Larkin further noted that his firm will be setting up permanent business lounges for foreign buyers at each of the trade shows it produces. The first of these shows for next year are the International Fashion Boutique Show, scheduled Jan. 7-10, and the International Kids Fashion Show, Jan. 15-17, both at the Jacob K. Javits Convention Center.
“I think Citibank will be involved in this project,” said Larkin. “We want to provide export advice all of the time, whether it involves letters of credit or containers.”
Smaller and more specialized show producers such as The Fashion Coterie, Showroom and Styleworks look to segmented markets to attract buyers.
The Fashion Coterie, produced by ENK Productions, attracts high-end vendors and buyers to its twice-annual show held at The Plaza Hotel here. It regularly attracts top names in forward fashion, such as the Todd Oldham line Times Seven and the British designer line Ghost.
In recent years, it has also added trend seminars and displays to help buyers pinpoint emerging looks and potential vendors.
According to ENK president Elyse N. Kroll, vendor attendance at the show has risen to 300 at the last edition, with steady double-digit increases in traffic at each edition. Its next edition is scheduled for Feb. 26-28, 1995.
ENK also produces the Accessorie Circuit at The Plaza three times a year, putting a similar spotlight on a range of upscale accessories.
Patricia Tubiana, creative director for the Showroom and HotLines shows, said her hotel shows put an emphasis on novelty in the contemporary to designer arena.
Each show has about 200 to 250 vendors represented, with the HotLines show produced between major seasons to allow buyers to fill in on key items.
Tubiana said that while her shows don’t offer seminars or trend reports, she covers that territory during the year with extensive mailings to buyers to announce new vendors. The next HotLines show is Jan. 8-10, and the next Showroom show is Feb. 26-28, both at Le Parker Meridien here.
Styleworks, produced by Debra LaChance, majority owner of Styleworks, Inc., will have its third edition Jan. 8-9 here at the Drake Hotel.
The show has grown from about 150 vendors at the first show to almost 400 for the third one, LaChance said. Two more floors for a total of five have been added to accommodate the increase.
LaChance cites the show’s close contacts with vendors and buyers and its knowledge of the market as distinguishing features.
“We operate a buying service, Stylepages…We are in the market every single day,” said LaChance.”We can really advise buyers about trends.”
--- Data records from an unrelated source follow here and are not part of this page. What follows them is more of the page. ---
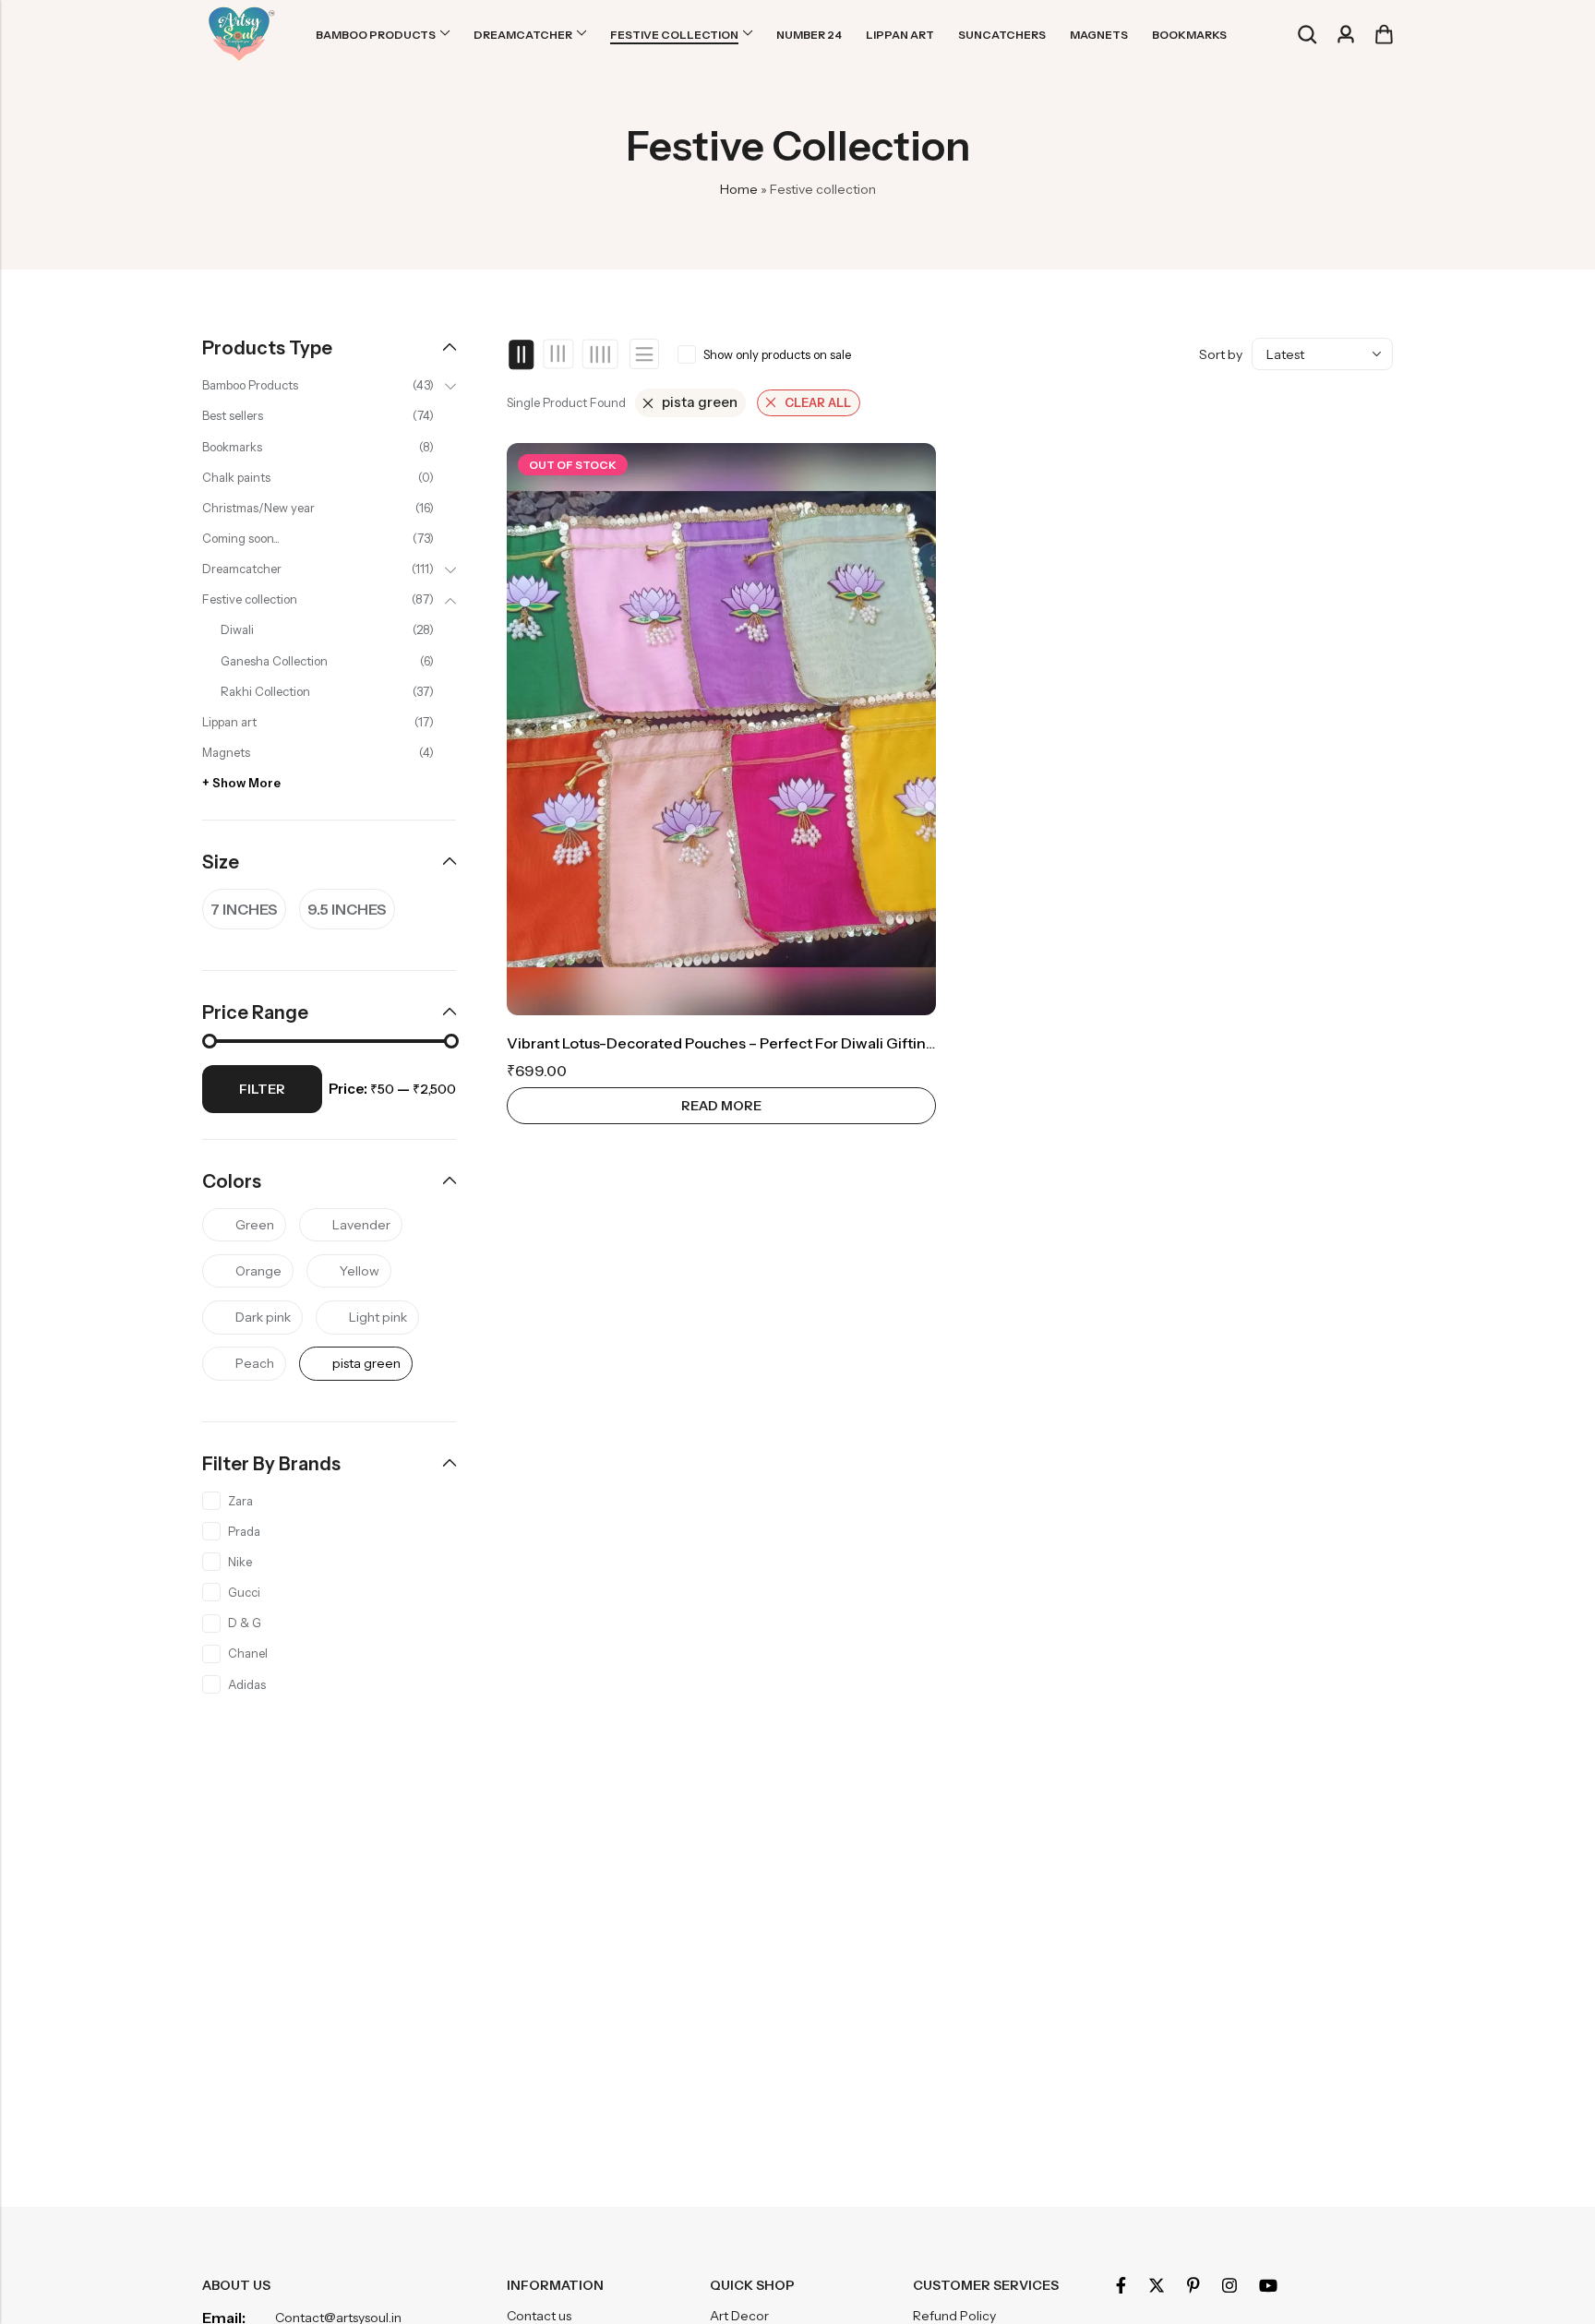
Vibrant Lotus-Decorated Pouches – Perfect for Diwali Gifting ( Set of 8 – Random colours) (823, 1043)
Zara (240, 1500)
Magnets (226, 752)
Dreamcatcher (242, 568)
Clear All (818, 402)
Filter (262, 1089)
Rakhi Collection (265, 691)
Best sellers (232, 415)
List (644, 354)
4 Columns (600, 354)
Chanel (248, 1653)
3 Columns (559, 354)
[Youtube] (1268, 2285)
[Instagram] (1229, 2285)
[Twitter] (1156, 2285)
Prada (244, 1531)
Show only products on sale (777, 354)
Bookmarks (232, 446)
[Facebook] (1121, 2285)
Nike (240, 1561)
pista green (700, 402)
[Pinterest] (1193, 2285)
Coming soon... (241, 538)
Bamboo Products (250, 384)
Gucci (244, 1592)
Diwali (237, 629)
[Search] (1307, 34)
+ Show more (241, 782)
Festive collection (249, 599)
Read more (721, 1105)
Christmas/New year (258, 507)
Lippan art (229, 721)
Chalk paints (236, 477)
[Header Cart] (1383, 34)
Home (739, 189)
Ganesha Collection (274, 660)
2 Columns (522, 354)
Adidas (247, 1684)
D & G (244, 1622)
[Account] (1346, 34)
The show focuses on contemporary and young designer lines, said LaChance, explaining, “Even designer stores need to find inexpensive T-shirts and hot items.”
The show also tries to bring West Coast lines to New York.
“Our L.A. following has more than doubled since the first show,” she said.
Also filling out the schedule of hotel trade shows are American Designers at The Waldorf and Designers at the Essex House, each showing four times a year with a small group of exhibitors. Each show has up to about 20 exhibitors.
According to Carla Jumonville, membership chairman for the Waldorf-Astoria group, buyer attendance has been fairly steady over the past few years. “We’re mostly designers from outside the Northeast, and buyers come to us because they know we’re here for a limited time only,” said Jumonville, who is also president of San Carlin, a designer eveningwear firm and one of the exhibitors.